- [PROBLEM DETAILS]:
Copying exactly, give the lines in the material below from the one with "メール配信 (523, 74)" to the one with "6 [button] (192, 2121)", ends included, and nothing besides.

- [DATA UNDER STUDY]:
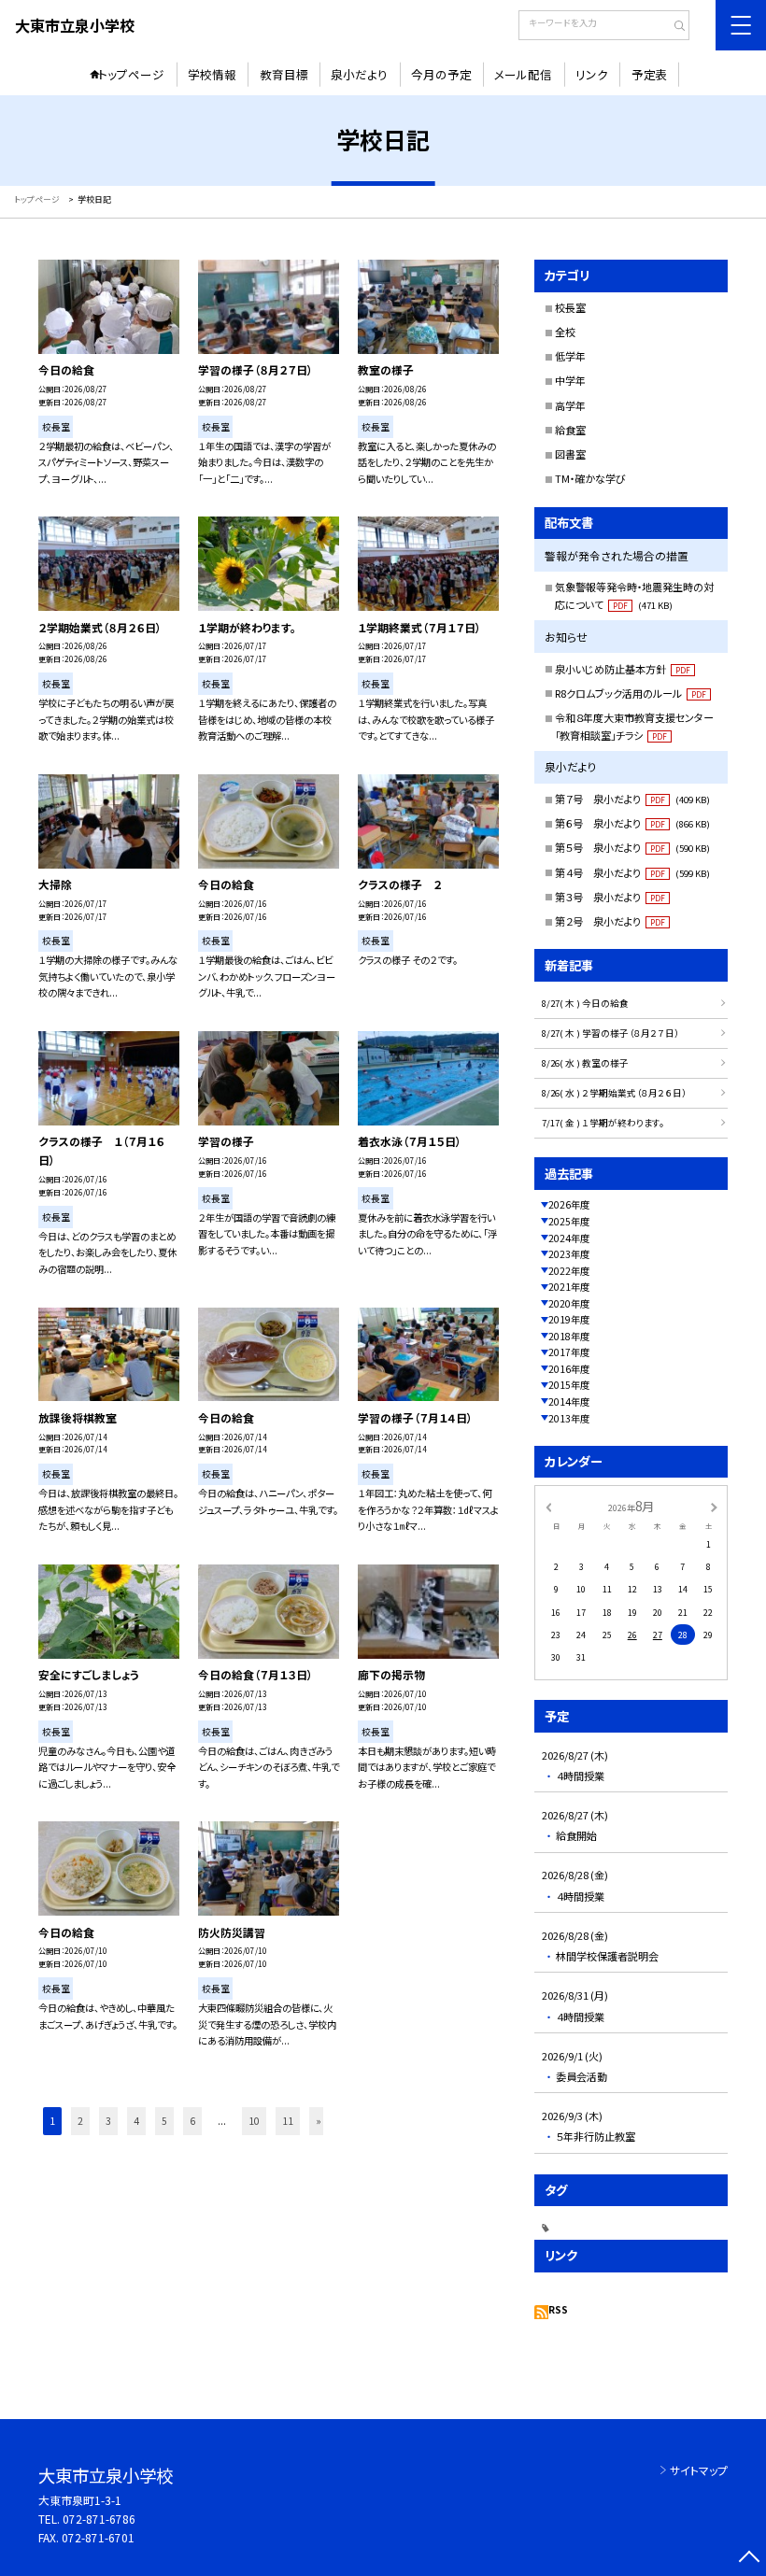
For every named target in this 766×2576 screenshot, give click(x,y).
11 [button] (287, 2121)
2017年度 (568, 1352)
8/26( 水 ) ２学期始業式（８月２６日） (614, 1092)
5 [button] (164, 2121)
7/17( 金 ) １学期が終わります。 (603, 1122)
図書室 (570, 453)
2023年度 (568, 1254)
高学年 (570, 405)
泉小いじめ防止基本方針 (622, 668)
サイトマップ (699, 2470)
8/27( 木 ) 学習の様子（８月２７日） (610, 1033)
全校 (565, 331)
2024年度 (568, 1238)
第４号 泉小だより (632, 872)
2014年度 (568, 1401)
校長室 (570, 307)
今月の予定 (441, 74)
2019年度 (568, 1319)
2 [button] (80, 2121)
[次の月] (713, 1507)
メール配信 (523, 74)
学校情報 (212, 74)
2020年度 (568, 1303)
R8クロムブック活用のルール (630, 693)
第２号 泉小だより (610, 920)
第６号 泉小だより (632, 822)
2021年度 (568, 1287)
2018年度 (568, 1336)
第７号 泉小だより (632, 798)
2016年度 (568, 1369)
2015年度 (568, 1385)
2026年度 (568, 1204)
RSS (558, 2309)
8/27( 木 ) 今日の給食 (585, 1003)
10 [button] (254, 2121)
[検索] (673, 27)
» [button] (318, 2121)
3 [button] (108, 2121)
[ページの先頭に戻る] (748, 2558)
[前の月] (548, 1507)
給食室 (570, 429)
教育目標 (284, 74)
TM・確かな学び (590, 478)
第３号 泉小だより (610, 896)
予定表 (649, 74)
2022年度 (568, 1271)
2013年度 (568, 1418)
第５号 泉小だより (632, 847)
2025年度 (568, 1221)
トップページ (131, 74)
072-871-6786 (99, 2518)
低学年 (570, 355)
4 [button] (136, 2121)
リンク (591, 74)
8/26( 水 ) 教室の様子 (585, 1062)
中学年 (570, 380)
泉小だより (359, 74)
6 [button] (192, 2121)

* * *

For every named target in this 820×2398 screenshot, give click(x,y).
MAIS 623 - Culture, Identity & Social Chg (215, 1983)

==

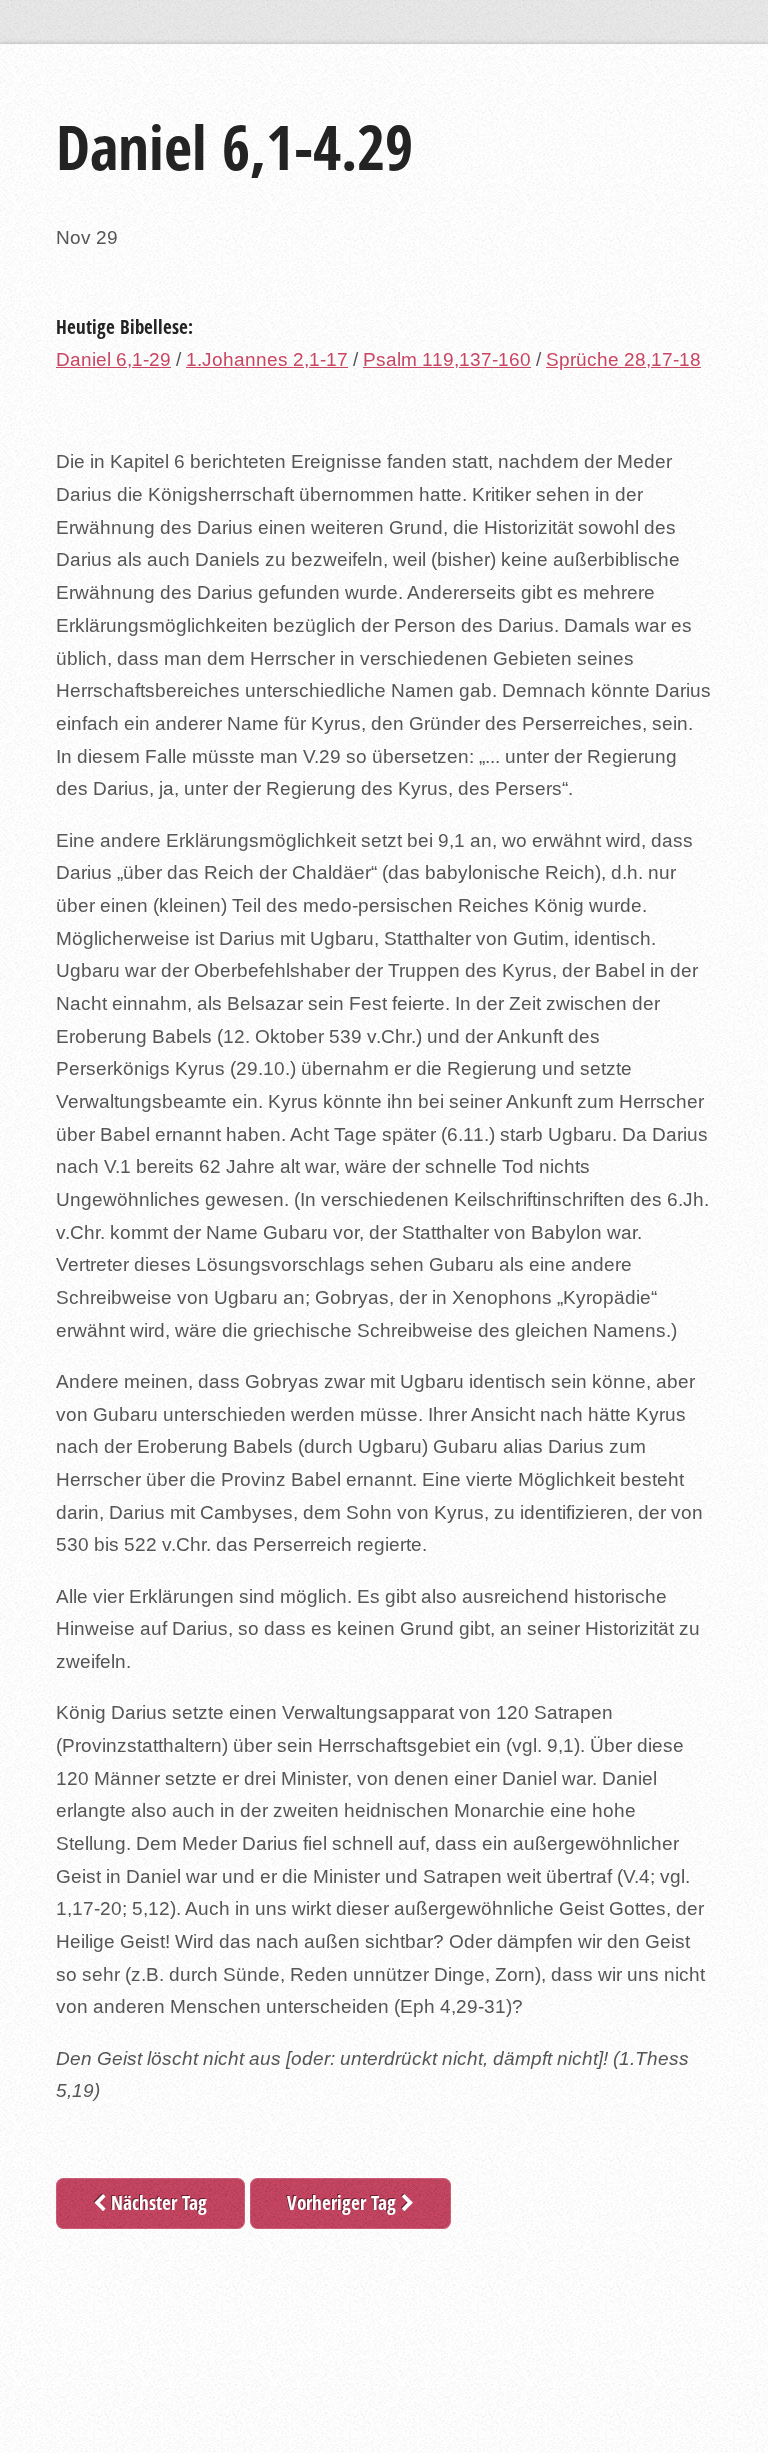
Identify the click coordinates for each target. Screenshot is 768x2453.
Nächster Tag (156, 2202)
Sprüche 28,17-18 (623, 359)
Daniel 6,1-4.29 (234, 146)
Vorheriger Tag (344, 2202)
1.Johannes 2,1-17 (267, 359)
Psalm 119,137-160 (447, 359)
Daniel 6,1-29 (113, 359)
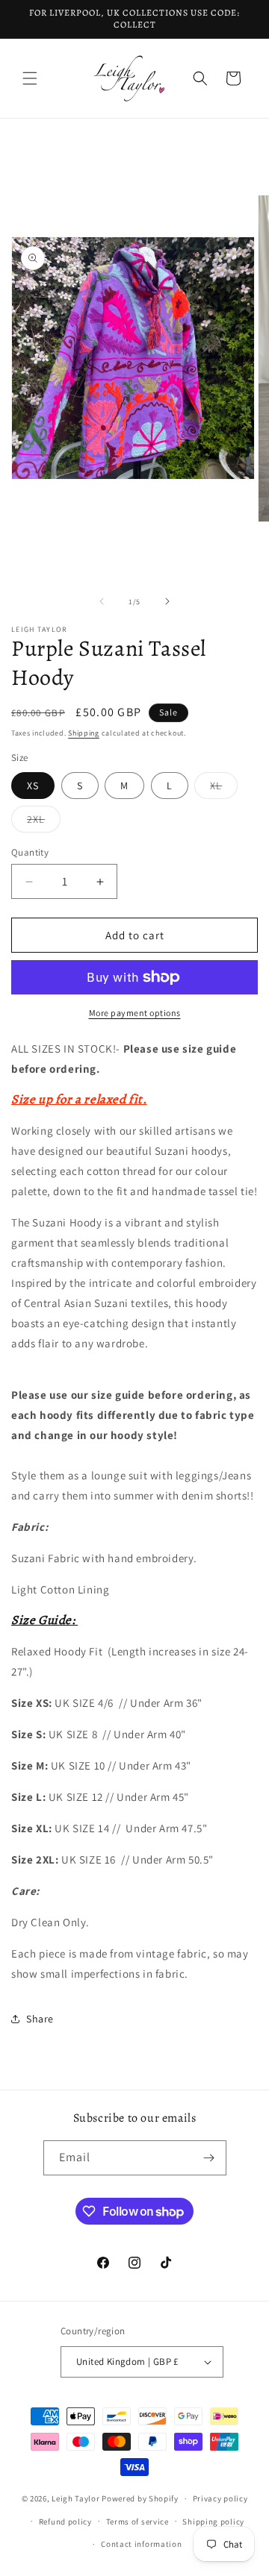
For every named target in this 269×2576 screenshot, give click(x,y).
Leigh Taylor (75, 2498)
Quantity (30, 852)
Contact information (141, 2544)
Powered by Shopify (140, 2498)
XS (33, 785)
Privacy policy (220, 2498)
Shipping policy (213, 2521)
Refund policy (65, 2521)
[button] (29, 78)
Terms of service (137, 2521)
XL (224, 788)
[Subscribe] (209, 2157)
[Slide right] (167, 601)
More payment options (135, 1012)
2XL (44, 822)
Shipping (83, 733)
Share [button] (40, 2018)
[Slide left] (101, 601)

- [FINISHED EXERCISE]:
メール配信 (523, 74)
学校情報 (212, 74)
2020年度 (568, 1303)
R8クロムブック活用のルール (630, 693)
第２号 泉小だより (610, 920)
第６号 泉小だより (632, 822)
2021年度 (568, 1287)
2018年度 (568, 1336)
第７号 泉小だより (632, 798)
2016年度 (568, 1369)
2015年度 (568, 1385)
2026年度 (568, 1204)
RSS (558, 2309)
8/27( 木 ) 今日の給食 (585, 1003)
10 [button] (254, 2121)
[検索] (673, 27)
» [button] (318, 2121)
3 [button] (108, 2121)
[ページの先頭に戻る] (748, 2558)
[前の月] (548, 1507)
給食室 (570, 429)
教育目標 (284, 74)
TM・確かな学び (590, 478)
第３号 泉小だより (610, 896)
予定表 (649, 74)
2022年度 (568, 1271)
2013年度 (568, 1418)
第５号 泉小だより (632, 847)
2025年度 (568, 1221)
トップページ (131, 74)
072-871-6786 (99, 2518)
低学年 (570, 355)
4 [button] (136, 2121)
リンク (591, 74)
8/26( 水 ) 教室の様子 (585, 1062)
中学年 (570, 380)
泉小だより (359, 74)
6 [button] (192, 2121)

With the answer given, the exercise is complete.